%%
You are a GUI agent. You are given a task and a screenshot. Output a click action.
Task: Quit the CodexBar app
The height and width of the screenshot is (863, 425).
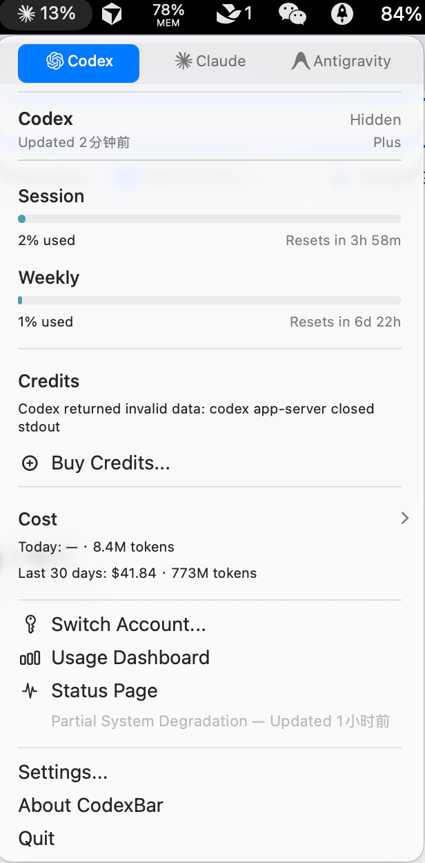[37, 838]
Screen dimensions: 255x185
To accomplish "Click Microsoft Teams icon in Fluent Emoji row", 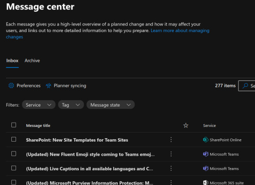I will click(x=206, y=154).
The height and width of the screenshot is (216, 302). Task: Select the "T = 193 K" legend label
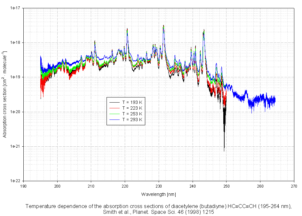[x=132, y=102]
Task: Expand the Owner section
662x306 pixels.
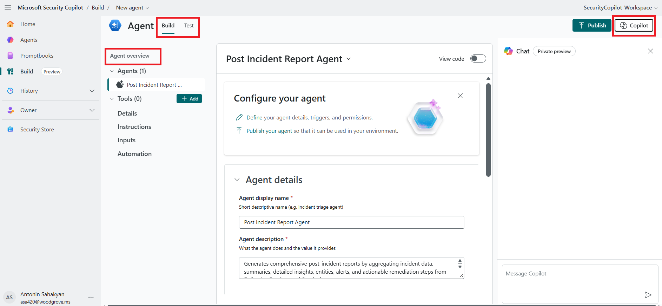Action: [x=92, y=110]
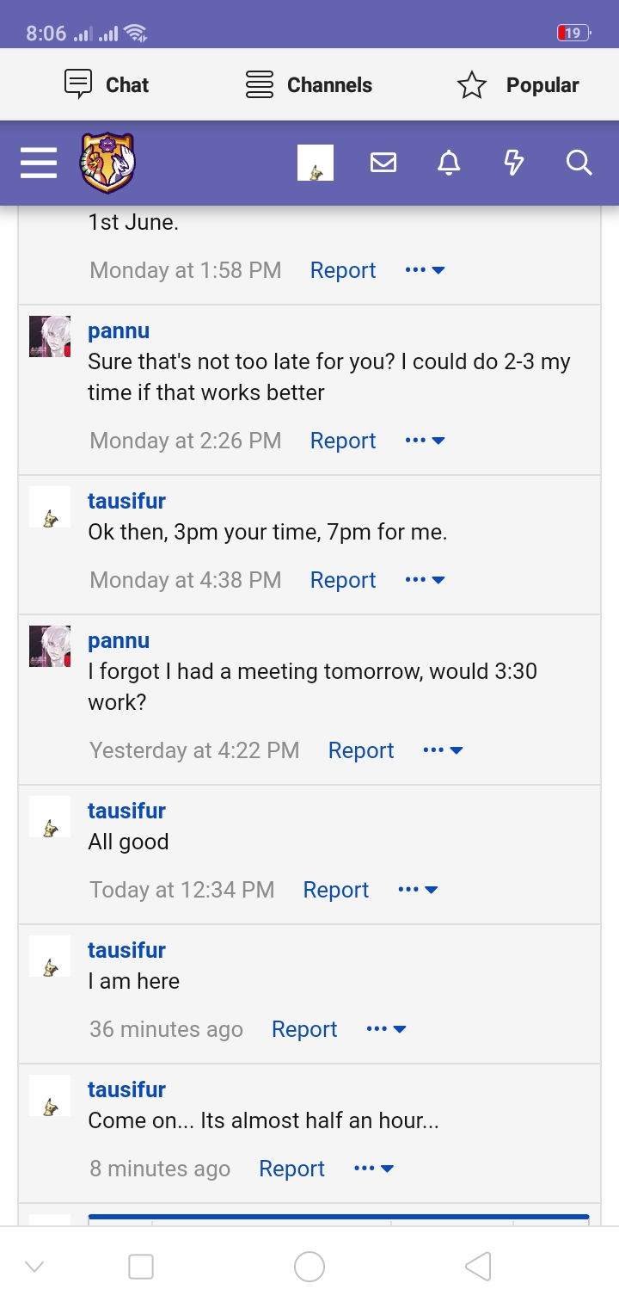Expand options for "I am here" post
Screen dimensions: 619x1308
[x=386, y=1029]
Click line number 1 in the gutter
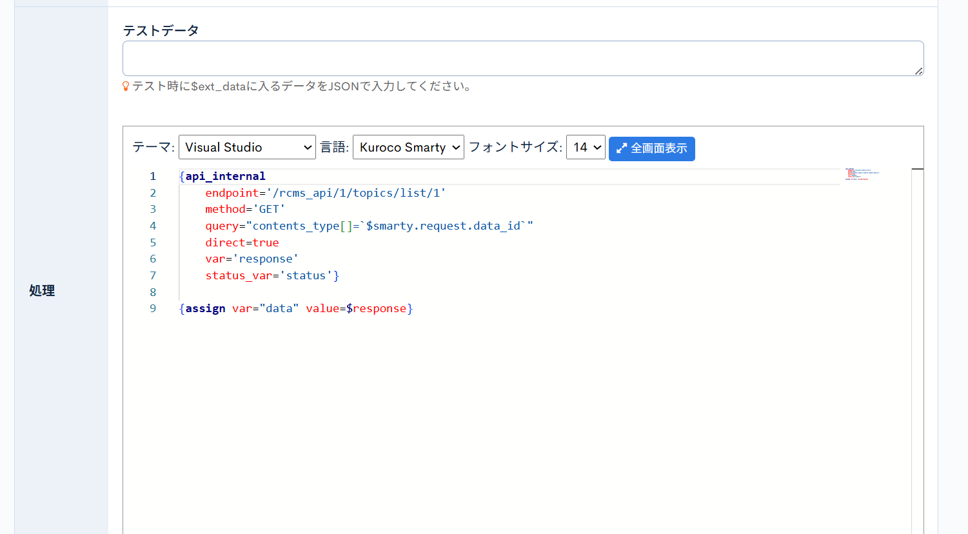Image resolution: width=968 pixels, height=534 pixels. 153,176
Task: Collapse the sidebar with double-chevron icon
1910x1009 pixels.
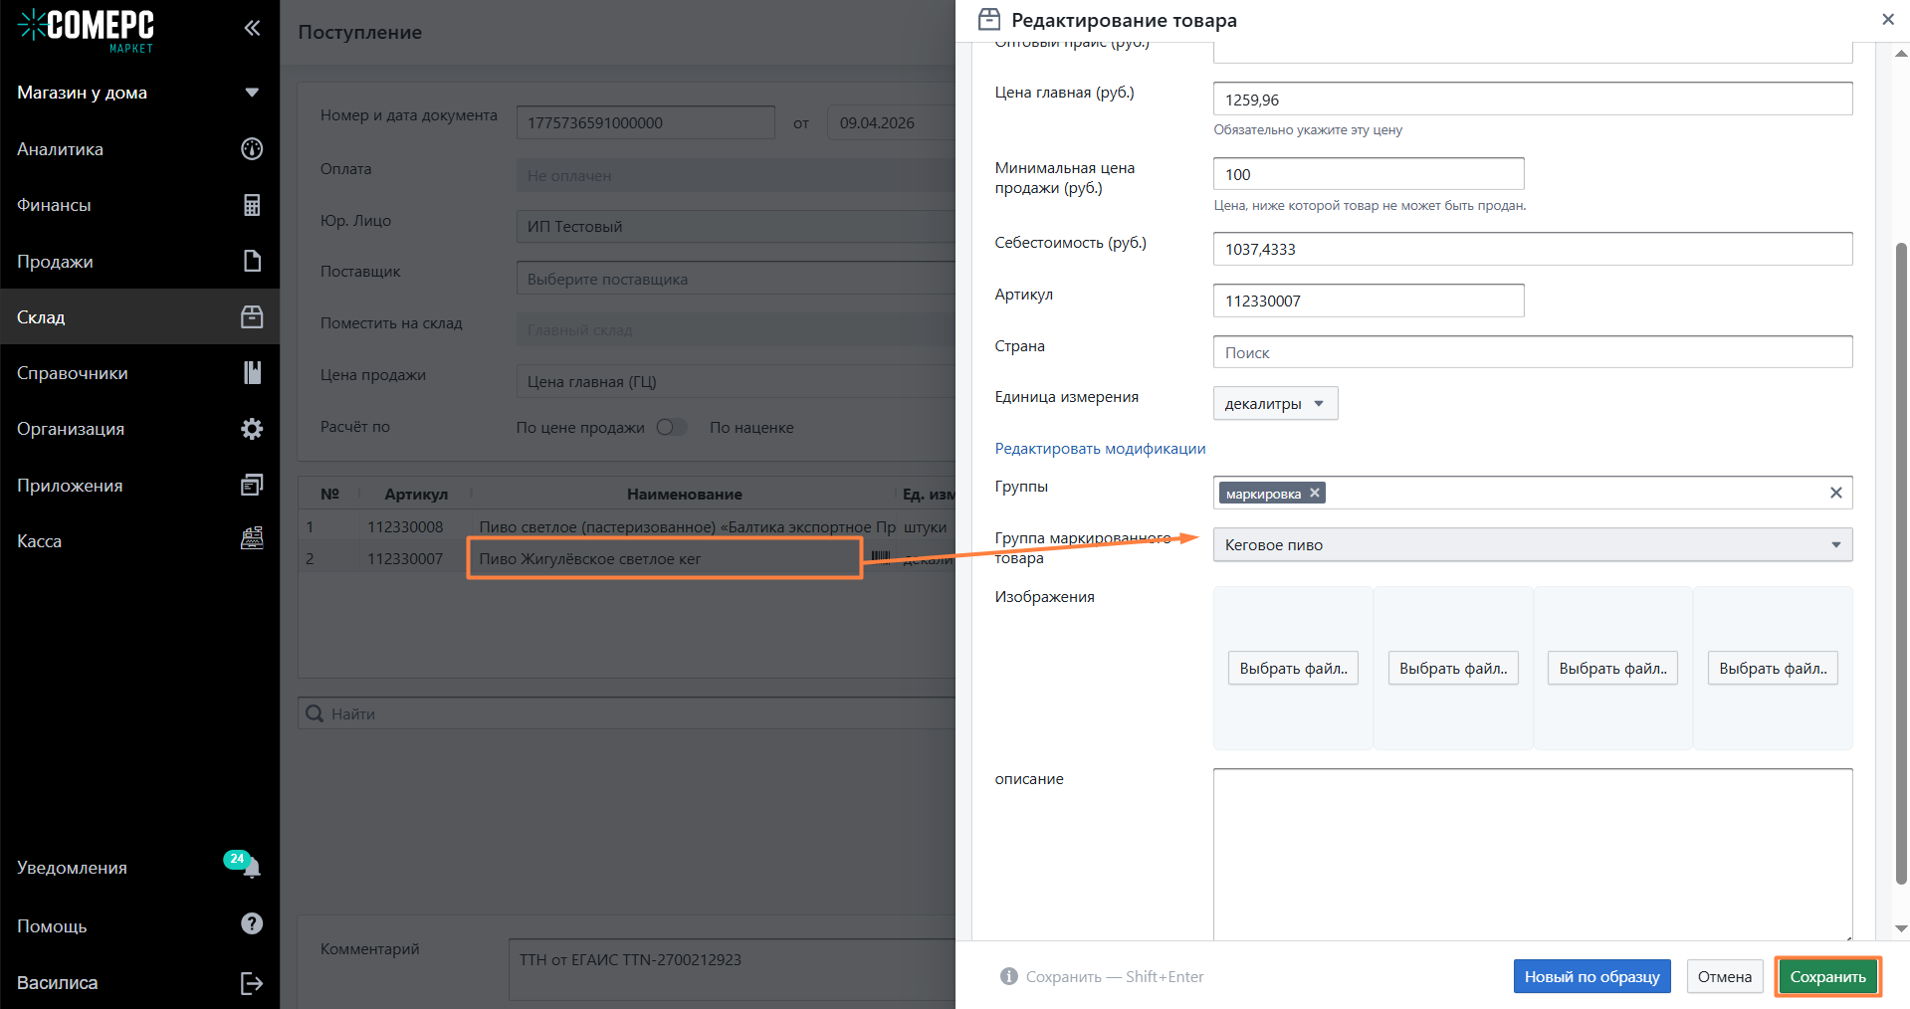Action: [x=252, y=28]
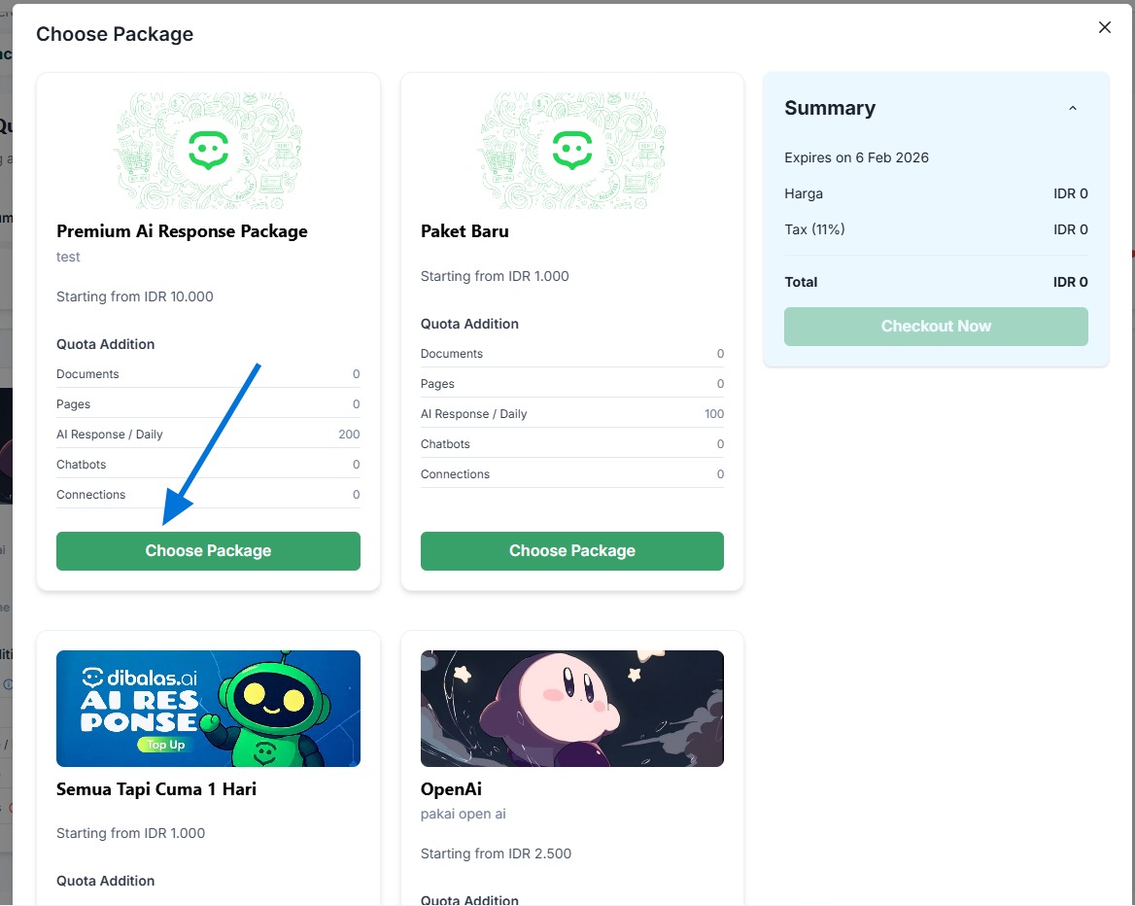Click the Connections row in Paket Baru

571,474
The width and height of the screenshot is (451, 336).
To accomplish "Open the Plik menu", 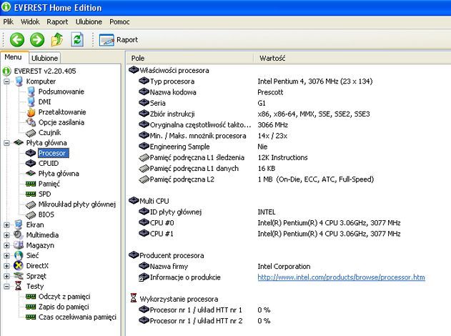I will [9, 22].
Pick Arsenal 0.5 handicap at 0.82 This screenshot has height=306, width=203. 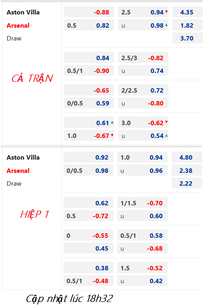pyautogui.click(x=89, y=25)
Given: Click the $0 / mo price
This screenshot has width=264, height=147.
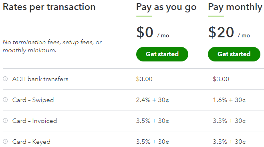Looking at the screenshot, I should click(x=153, y=33).

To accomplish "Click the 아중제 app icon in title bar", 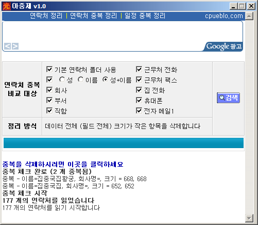I will pyautogui.click(x=7, y=6).
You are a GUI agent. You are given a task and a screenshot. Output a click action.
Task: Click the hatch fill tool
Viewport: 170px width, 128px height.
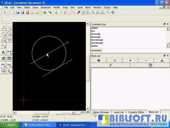3,58
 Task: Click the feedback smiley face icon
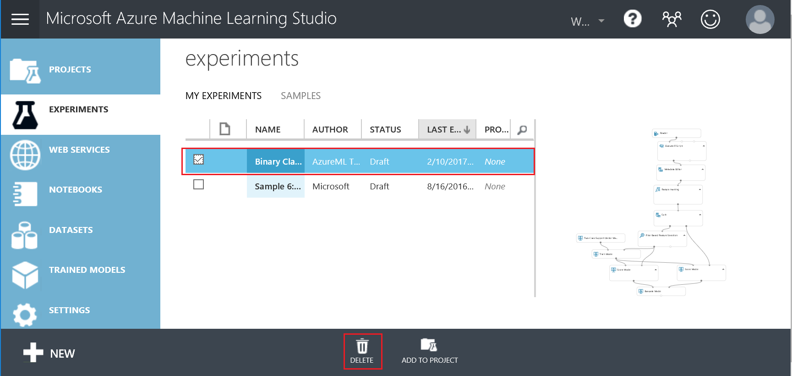710,19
%%
■ INSTRUCTIONS TO FOLLOW: Return word for word the lines from the beginning of the entries through the line that contains "Screen dimensions: 255x185", both ends included, but no pictures.

■ EXERCISE OUTPUT:
You are a GUI agent. You are given a task and a screenshot. Output a click action.
Task: Quit the CodexBar app
The height and width of the screenshot is (863, 425).
[37, 838]
Screen dimensions: 255x185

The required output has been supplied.